Ces chiffres trouvent également leur explication dans les conséquences que la crise aura à plus long terme : les difficultés auxquelles font face les clubs français ont poussé la Ligue de football professionnel (LFP) à contracter un prêt garanti par l’Etat dont le montant s’élève, selon Les Echos, à 224,5 millions d’euros. Or, le remboursement de cet emprunt, qui se fera notamment lors de la saison 2021-2022, pourrait mettre les clubs français en grand danger. Une réalité que Pierre Rondeau souligne avec force : “C’est 2021-2022 la saison très très inquiétante”, expliquait-il le 30 septembre à l’antenne de RMC, dans l’émission “L’After Foot”.

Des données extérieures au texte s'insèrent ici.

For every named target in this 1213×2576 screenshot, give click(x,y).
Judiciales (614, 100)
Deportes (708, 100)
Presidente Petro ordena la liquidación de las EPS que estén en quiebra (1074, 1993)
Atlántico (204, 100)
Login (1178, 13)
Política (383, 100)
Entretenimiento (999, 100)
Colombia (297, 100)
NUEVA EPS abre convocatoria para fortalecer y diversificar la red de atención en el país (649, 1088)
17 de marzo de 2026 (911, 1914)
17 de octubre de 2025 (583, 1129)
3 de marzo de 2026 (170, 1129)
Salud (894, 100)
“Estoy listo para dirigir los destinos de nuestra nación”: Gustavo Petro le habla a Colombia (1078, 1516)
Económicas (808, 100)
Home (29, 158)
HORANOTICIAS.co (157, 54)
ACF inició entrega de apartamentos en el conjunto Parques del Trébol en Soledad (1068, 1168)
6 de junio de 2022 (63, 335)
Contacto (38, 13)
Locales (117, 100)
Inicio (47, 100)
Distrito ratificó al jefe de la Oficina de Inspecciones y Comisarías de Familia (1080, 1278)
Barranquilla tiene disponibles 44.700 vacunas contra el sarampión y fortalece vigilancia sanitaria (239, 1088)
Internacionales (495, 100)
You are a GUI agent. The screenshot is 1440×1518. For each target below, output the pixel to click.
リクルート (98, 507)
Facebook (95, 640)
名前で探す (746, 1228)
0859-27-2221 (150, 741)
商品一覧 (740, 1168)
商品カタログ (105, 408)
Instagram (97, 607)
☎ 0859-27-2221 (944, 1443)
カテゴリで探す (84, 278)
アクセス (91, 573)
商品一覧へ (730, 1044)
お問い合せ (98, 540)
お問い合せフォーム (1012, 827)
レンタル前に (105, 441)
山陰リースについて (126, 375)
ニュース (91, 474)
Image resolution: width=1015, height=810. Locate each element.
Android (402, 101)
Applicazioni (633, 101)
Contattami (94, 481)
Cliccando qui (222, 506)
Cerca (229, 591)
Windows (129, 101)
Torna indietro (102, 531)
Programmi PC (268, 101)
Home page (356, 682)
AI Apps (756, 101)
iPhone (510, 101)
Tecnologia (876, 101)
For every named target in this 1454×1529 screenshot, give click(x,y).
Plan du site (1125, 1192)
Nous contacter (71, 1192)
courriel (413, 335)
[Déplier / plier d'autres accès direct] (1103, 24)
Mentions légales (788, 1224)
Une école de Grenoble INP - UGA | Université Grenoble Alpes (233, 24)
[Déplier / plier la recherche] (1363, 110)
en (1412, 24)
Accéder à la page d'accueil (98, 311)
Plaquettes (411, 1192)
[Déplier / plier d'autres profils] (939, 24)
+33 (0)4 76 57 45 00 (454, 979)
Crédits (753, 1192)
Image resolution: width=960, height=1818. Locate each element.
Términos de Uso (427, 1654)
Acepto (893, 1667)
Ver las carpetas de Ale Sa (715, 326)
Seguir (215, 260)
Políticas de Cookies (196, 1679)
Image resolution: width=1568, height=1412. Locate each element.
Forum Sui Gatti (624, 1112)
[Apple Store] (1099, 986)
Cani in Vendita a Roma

Un ultime élément permet d’expliquer le ralentissement spectaculaire du mercato hexagonal. Parmi les marchés prioritaires des clubs français, le marché des joueurs africains occupe une place de choix. Or, certains deals ont été rendus impossibles par les conséquences de la crise sanitaire et économique sur les championnats africains : “Beaucoup de championnats ont été suspendus en Afrique”, explique Patrick Juillard, journaliste à Football365 et consultant pour plusieurs radios françaises, contacté par nos soins. “Les grands clubs africains ont voulu conserver certains joueurs sollicités par des clubs de Ligue 1 dans l’optique de la reprise des compétitions sur le sol africain. C’est notamment le cas de Badi Aouk, un joueur courtisé par certains clubs français que le Wydad Casablanca a choisi de conserver.”
La baisse des dépenses des clubs français ne s’explique donc pas uniquement par un manque de moyens. Le championnat de France a, à l’instar d’autres championnats en Europe et dans le monde, subit les conséquences en cascade de la crise liée à l’épidémie de Covid-19. La chute des dépenses et des revenus des clubs de football n’est d’ailleurs pas une réalité franco-française : le nombre global des transactions effectuées par les clubs des 5 grands championnats européens (Allemagne, Angleterre, Espagne, France, Italie) a baissé de 10,1 % selon les chiffres avancés par Pierre Rondeau.